Mild cognitive impairment (MCI) is interpreted to be pre- Alzheimer disease (AD). However, our neuropathological studies of an aged cohort did not support the hypothesis. Consecutive autopsy cases from an aged cohort were immunohistochemically examined for the correlation between cognitive state and neuropathological findings. Based on these findings, screening of MCI was done with surrogate biomarkers including objective psychological tests, cerebrospinal fluid biomarker (tau, phosphorylated tau and Abeta 1–42), voxel based morphometry of three dimentionally acquired MRI and specific volumetric analysis of brain perfusion SPECT and results were confirmed by FDG (11F deoxy glucos) and PIB (Pittsburgh Compound B) PET scans. For pathological study, retrospectively determined CDR 0.5 was interpreted to be equivalent for MCI. Neuropathology of MCI consisted of large number of senile tuopathy (argyrophlic grain dementia and neurofibrillary tangle- predominant form of dementia) as well as AD, dementia with Lewy bodies (DLB) and vascular disorders.

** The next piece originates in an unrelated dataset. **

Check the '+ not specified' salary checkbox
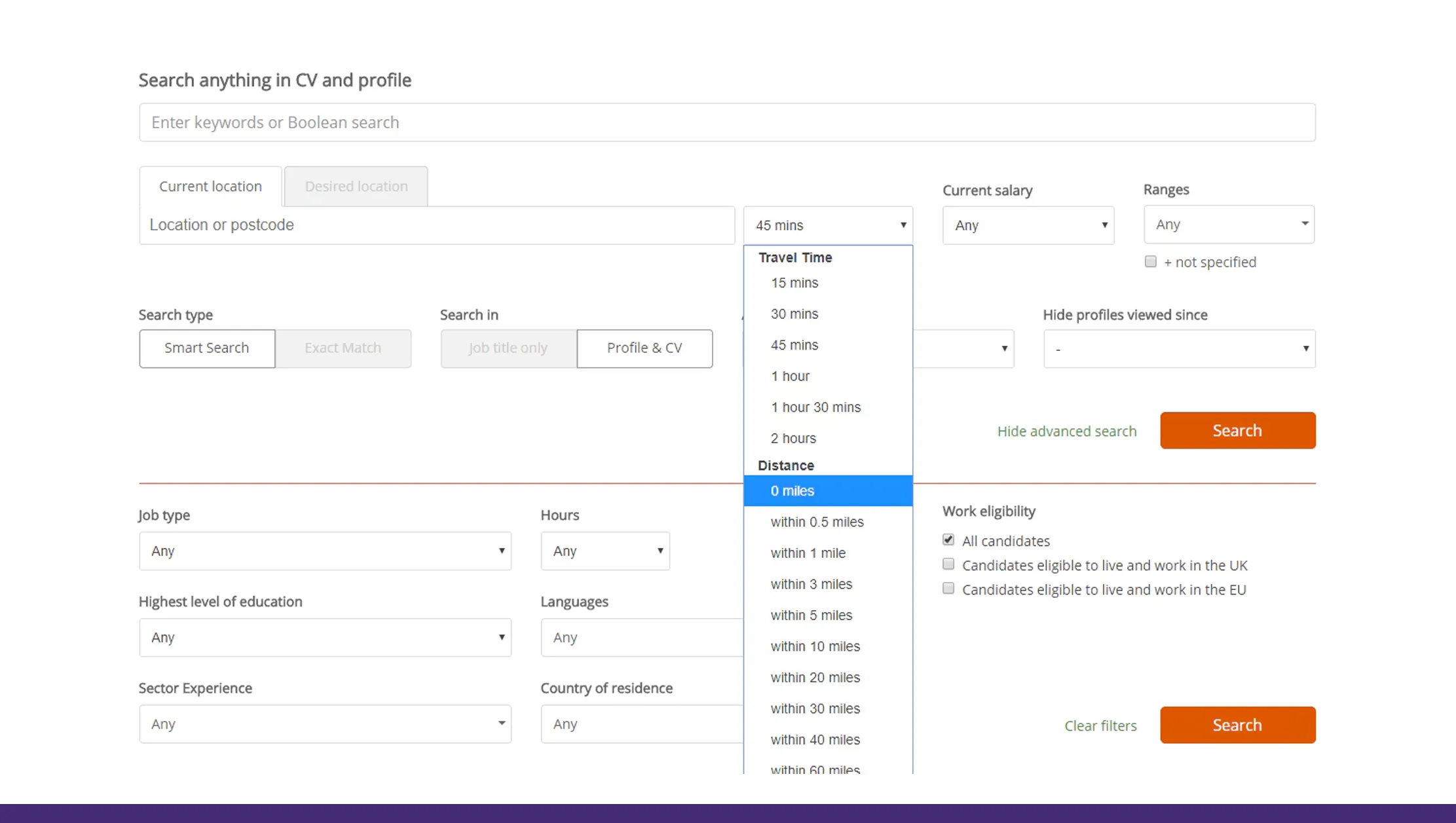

Among 40% cases who were classified into dementia (CDR>=1), AD pathology can only explain 1/4. For longitudinal clinical studies, MCI is operatively defined as MMSE>=24 and Rivermead Behavioral Memory Test Standard Profile Test <16. MCI was classified into presymptomatic AD, when both CSF biomarkers and neuroimages (either MRI or SPECT) were consistent with AD. Among those cases who were classified into AD- MCI, twenty percent of cases are negative for PIB PET scans. FDG of theses cases showed severe metabolic fall in mesial temporal lobe. Both clinical and pathological studies strongly suggest that MCI contained various pathological backgrounds, in addition to AD. In Japan, FDG and PIB are not reimbursed by medical insurance, but these sets are apparently essential for accurate diagnosis of MCI. Pathological correlation between FDG and PIB PET scan are now on going.